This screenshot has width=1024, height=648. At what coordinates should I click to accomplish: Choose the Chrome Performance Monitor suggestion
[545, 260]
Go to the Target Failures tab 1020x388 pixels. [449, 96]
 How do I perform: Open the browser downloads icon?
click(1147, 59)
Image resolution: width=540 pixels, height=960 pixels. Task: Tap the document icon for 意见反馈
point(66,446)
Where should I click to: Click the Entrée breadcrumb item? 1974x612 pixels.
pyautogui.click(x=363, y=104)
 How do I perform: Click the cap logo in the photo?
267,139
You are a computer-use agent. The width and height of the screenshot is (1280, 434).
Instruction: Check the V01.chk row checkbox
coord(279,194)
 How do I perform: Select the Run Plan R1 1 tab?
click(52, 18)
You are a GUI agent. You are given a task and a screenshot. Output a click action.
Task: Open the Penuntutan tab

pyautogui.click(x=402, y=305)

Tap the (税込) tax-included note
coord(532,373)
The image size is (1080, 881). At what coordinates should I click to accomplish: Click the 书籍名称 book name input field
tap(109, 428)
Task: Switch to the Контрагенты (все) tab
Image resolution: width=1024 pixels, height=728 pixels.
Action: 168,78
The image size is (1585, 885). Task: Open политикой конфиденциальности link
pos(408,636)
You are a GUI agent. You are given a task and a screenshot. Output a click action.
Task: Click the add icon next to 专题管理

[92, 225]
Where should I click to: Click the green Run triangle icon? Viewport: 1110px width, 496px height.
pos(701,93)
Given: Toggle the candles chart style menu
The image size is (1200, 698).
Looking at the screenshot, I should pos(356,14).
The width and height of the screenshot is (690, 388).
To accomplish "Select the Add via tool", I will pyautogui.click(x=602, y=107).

---------------

REQUIRED WORK
For this exercise, the answer is the lines from the one containing "Task: Click the add icon next to 专题管理" through the end of the listing above, reproduced exactly.

ANSWER SPACE
Task: Click the add icon next to 专题管理

[92, 225]
Where should I click to: Click the green Run triangle icon? Viewport: 1110px width, 496px height.
pos(701,93)
Given: Toggle the candles chart style menu
The image size is (1200, 698).
Looking at the screenshot, I should pos(356,14).
The width and height of the screenshot is (690, 388).
To accomplish "Select the Add via tool", I will pyautogui.click(x=602, y=107).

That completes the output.